Si comparamos los vinos tintos y blancos de la misma categoría, entonces la capacidad de almacenamiento de los tintos es mayor. Si comparamos los vinos secos y los dulces naturales, entonces los dulces tienen una mayor capacidad de almacenamiento, porque el azúcar es un conservante natural. Los vinos fortificados también duran mucho tiempo, porque el alcohol es un conservante natural. Aconsejo buscar la cuenta del fabricante de bodegas o del enólogo en una red social y hacerle la pregunta. Todas las bodegas respetables las responderán. Si no responden, también es una clase de información sobre si vale la pena guardar ese vino...

— En Internet, regularmente aparecen artículos en los que científicos han nombrado / averiguado / refutado el vino más útil / peligroso para esto y aquello. ¿Esta bebida brinda algún beneficio para la salud?

— No creo que sea válido asociar el alcohol con cualquier tipo de beneficio para la salud. Mi opinión personal no es original: todo depende de la cantidad de alcohol consumido y de las características individuales del organismo. Algunas personas no pueden beber estas bebidas por sus características genéticas, ¡y no deberían hacerlo!

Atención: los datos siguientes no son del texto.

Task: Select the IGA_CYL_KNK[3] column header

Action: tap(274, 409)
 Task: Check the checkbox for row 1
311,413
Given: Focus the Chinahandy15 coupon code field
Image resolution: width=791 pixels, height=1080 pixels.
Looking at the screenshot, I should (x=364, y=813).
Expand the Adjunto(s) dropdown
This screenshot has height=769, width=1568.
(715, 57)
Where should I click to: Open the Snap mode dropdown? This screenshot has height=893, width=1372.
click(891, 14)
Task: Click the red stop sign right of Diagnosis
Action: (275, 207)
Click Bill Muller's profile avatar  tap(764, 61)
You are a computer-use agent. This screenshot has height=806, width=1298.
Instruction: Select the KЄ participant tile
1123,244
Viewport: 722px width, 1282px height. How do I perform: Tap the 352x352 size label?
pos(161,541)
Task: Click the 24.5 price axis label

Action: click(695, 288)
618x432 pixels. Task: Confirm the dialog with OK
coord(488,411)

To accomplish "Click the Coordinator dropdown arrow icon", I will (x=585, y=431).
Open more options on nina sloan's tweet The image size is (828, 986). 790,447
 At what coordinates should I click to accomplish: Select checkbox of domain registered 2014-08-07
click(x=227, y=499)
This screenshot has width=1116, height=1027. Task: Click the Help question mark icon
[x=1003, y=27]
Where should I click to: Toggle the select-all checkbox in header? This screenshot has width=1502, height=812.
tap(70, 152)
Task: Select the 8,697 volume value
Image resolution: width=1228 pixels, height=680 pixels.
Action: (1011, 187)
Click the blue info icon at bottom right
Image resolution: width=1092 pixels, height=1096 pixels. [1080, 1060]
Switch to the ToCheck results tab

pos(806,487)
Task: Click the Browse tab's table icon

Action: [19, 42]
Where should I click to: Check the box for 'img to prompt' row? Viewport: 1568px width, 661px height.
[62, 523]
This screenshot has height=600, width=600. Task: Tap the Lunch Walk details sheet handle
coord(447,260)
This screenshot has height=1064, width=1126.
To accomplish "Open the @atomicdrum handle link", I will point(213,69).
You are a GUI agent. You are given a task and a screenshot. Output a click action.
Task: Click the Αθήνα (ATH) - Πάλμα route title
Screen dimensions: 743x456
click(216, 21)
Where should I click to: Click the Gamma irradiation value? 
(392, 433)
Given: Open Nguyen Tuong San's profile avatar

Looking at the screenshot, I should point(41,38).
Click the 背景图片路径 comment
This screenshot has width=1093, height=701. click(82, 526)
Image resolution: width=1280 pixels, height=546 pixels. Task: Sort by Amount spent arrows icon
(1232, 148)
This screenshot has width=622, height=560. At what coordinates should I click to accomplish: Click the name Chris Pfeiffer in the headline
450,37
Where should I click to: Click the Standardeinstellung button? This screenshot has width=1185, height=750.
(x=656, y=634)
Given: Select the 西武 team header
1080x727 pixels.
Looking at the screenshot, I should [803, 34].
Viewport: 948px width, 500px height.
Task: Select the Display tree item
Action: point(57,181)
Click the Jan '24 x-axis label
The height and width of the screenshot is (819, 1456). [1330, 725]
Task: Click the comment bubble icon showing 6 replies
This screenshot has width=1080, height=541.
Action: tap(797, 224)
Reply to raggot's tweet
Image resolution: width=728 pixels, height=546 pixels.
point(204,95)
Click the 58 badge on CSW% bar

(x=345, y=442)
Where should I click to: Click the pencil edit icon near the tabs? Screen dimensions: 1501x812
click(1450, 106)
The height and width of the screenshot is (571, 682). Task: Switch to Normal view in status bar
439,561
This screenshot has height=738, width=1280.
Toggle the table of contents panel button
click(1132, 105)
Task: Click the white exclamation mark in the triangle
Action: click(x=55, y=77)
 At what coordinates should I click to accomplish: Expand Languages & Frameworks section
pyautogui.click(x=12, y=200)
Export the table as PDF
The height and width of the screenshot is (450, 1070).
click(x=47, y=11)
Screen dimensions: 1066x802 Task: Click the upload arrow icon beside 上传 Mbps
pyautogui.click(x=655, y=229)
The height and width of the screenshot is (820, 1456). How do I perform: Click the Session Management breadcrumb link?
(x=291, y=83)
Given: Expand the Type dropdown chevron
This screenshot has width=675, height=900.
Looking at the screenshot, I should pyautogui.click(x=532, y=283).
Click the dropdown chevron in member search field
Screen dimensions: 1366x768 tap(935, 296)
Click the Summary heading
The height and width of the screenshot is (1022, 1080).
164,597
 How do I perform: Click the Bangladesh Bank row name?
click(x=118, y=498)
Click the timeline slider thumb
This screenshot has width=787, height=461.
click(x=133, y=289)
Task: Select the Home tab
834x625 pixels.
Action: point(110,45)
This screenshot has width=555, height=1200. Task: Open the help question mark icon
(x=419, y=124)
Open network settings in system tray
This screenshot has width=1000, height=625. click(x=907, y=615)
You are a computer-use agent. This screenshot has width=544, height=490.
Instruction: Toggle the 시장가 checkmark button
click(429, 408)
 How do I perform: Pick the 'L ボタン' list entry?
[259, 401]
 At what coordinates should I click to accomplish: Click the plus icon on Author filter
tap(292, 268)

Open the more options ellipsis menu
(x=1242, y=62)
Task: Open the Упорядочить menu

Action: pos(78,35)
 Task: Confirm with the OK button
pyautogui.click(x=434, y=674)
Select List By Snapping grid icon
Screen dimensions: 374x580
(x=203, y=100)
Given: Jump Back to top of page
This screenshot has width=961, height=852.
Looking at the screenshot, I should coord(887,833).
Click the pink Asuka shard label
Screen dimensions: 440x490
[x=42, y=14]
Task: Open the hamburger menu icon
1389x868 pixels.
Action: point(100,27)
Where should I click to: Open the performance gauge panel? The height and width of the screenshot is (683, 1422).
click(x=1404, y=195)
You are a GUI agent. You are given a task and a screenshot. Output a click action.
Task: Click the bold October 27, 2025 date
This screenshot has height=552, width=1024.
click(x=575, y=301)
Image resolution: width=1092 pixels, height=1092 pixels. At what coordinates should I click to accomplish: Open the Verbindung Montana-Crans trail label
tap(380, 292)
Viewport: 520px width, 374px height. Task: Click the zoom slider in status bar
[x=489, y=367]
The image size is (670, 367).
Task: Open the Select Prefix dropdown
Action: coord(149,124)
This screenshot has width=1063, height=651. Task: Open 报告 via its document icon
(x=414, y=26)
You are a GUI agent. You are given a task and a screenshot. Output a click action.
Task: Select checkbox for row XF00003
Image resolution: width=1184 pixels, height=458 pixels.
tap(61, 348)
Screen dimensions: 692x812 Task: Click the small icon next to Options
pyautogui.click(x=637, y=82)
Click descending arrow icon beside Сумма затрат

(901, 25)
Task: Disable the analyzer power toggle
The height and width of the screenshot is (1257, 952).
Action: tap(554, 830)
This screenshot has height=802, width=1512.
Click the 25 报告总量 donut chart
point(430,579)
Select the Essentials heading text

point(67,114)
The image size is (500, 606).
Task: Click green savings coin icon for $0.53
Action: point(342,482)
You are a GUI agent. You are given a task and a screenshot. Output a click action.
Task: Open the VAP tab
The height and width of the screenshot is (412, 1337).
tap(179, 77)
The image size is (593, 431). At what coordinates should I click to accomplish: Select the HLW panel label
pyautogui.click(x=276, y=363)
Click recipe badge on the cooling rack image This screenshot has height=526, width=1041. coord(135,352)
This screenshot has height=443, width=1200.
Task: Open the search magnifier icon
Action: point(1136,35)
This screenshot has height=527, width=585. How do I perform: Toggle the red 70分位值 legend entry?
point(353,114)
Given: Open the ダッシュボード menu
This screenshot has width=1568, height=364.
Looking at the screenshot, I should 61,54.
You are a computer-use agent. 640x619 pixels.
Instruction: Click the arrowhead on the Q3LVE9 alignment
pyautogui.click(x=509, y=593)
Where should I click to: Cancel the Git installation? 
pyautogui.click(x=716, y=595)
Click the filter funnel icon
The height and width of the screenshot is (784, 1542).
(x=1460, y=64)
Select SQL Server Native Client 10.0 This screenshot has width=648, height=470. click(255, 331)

— ¿Hay algún truco o secreto que ayude a no equivocarse con la elección de un vino ya en la etapa de la lectura de la etiqueta en una tienda?

— Consejo número 1. Descarga la aplicación Vivino y céntrate en las opiniones de otros consumidores. Pero ten en cuenta que los expertos la consideran solo parcialmente relevante, porque hay vinos que se consideran “puaj” entre los consumidores de vinos avanzados, pero que les gustan a los consumidores inexpertos.

Consejo número 2. Compra el vino en vinotecas en donde trabajen expertos en el tema, y pide su consejo. Una desventaja: a veces te puede tocar un “experto” al que hubiera sido mejor no preguntarle nada. Pero esa también es una clase de experiencia.

Consejo número 3. Puedes suscribirte a diferentes expertos en vinos y blogueros, y hacer la compra en base a sus comentarios. Es lo que, por ejemplo, hacen mis suscriptores. Hacen capturas de pantalla, agregan a favoritos o simplemente fotografían la imagen de las etiquetas de vinos que recibieron alto puntaje de mi parte.

— ¿En qué rango de precios comienza una diferencia tangible en el gusto? Por ejemplo, ¿es notable la diferencia de sabor entre un vino de 10, 100 o 1 000 USD para un consumidor común?

— El hecho es que el vino que una bodega grande puede vender por 5 USD, solo se puede vender por 10 USD en las bodegas pequeñas. Por lo tanto, lo que puedo decir que se puede sentir la diferencia de sabor entre un vino joven y uno viejo. En cuanto a su precio: es una cuestión de suerte. Después de todo, hasta puedes comprarlo en una liquidación.

Para comprender y apreciar el sabor de un vino costoso que tiene un gran puntaje de los expertos, hay que preparar y desarrollar el gusto. No se puede pasar a las matemáticas complejas sin saber las tablas de multiplicar. Por lo tanto, hay que comenzar con vinos jóvenes y recién después pasar a unos cada vez más complejos, hasta los límites que permita tu billetera.

Si miras las clasificaciones anuales de los mejores vinos del año en las publicaciones famosas de esta bebida, notarás que las calificaciones de 90 puntos o más son recibidas por vinos con un valor de 12, 25 y 55 euros, y así hasta el infinito. Saca tus propias conclusiones.

— ¿La copa influye en el proceso del consumo en términos de revelación de sabor? ¿O es un truco de los blogueros de vino para sacarse fotos más elegantes?

— Influye mucho. Todos los que se dedican al vino han realizado numerosas pruebas en las que el mismo vino se servía en diferentes copas. Por supuesto que su forma, el volumen, el grosor y la calidad del vidrio influyen fuertemente en la percepción.

— ¿Qué significa “dejar que el vino respire”? ¿Cómo lo hace y cuál es el beneficio práctico de esta acción?

— “Dejar que el vino respire” significa permitir que entre en contacto con el oxígeno. En este punto, las sustancias aromáticas comienzan a evaporarse, y eso es lo que percibimos con nuestra nariz. En la versión más simple, aireamos el vino en la copa: la tomamos desde la base y hacemos movimientos de rotación. En casos más complejos, decantamos el vino en un recipiente especial llamado decantador.

Le deseamos a Valeria mucho éxito en su trabajo. ¿Qué hay de ti? ¿Te consideras un amante del vino? ¿Hay algo más que te gustaría saber sobre el mundo de la vitivinicultura?